[AIM OF THE EXERCISE]:
Quote the records below verbatim, from the line containing "Select the Wohn- und" through the line containing "Select the wooden", both included.

[RECORD SET]:
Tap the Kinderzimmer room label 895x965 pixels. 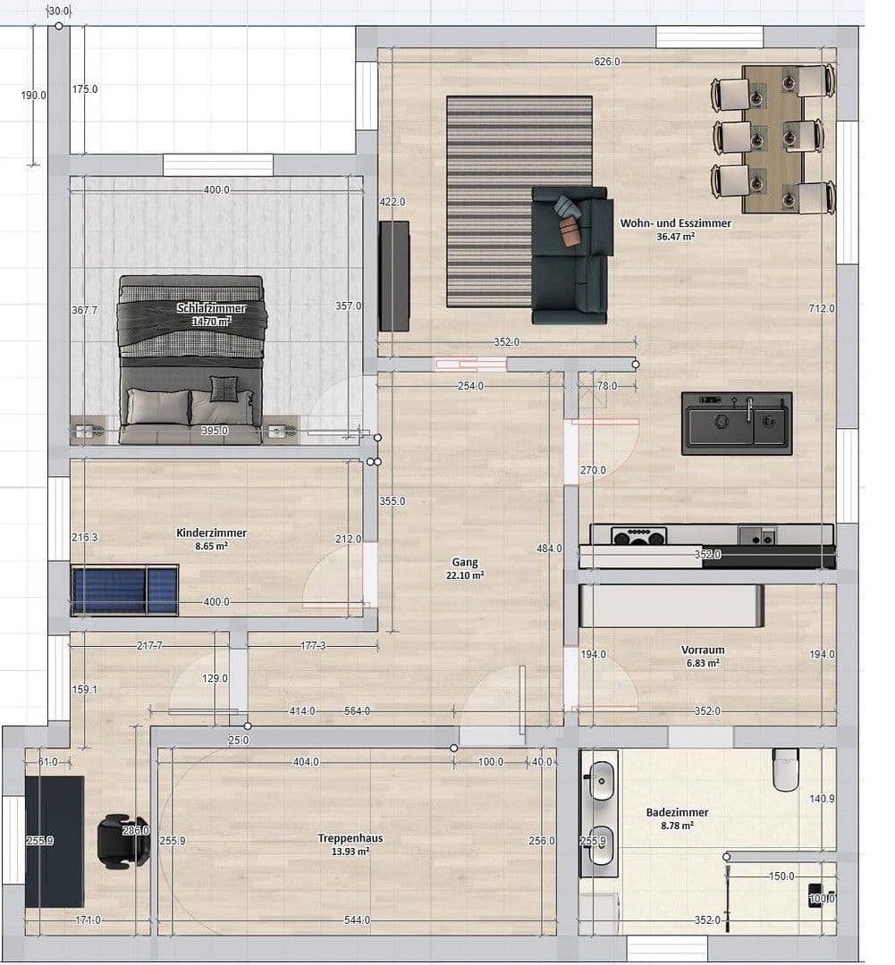pos(212,533)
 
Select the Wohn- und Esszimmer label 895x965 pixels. pos(676,223)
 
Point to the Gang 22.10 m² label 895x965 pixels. pos(465,563)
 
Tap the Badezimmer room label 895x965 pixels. pos(677,813)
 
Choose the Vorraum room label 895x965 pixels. pos(703,650)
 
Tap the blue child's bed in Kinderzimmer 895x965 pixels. pos(125,590)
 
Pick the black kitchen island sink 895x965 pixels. pos(736,424)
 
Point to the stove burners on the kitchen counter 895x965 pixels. pos(639,536)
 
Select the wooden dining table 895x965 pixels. pos(773,138)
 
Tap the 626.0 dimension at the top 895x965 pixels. pos(606,62)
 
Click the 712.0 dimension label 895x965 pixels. pos(822,308)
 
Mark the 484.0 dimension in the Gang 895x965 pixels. pos(549,549)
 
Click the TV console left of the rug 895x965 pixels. pos(393,276)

[WRITTEN ANSWER]:
Select the Wohn- und Esszimmer label 895x965 pixels. pos(676,223)
 
Point to the Gang 22.10 m² label 895x965 pixels. pos(465,563)
 
Tap the Badezimmer room label 895x965 pixels. pos(677,813)
 
Choose the Vorraum room label 895x965 pixels. pos(703,650)
 
Tap the blue child's bed in Kinderzimmer 895x965 pixels. pos(125,590)
 
Pick the black kitchen island sink 895x965 pixels. pos(736,424)
 
Point to the stove burners on the kitchen counter 895x965 pixels. pos(639,536)
 
Select the wooden dining table 895x965 pixels. pos(773,138)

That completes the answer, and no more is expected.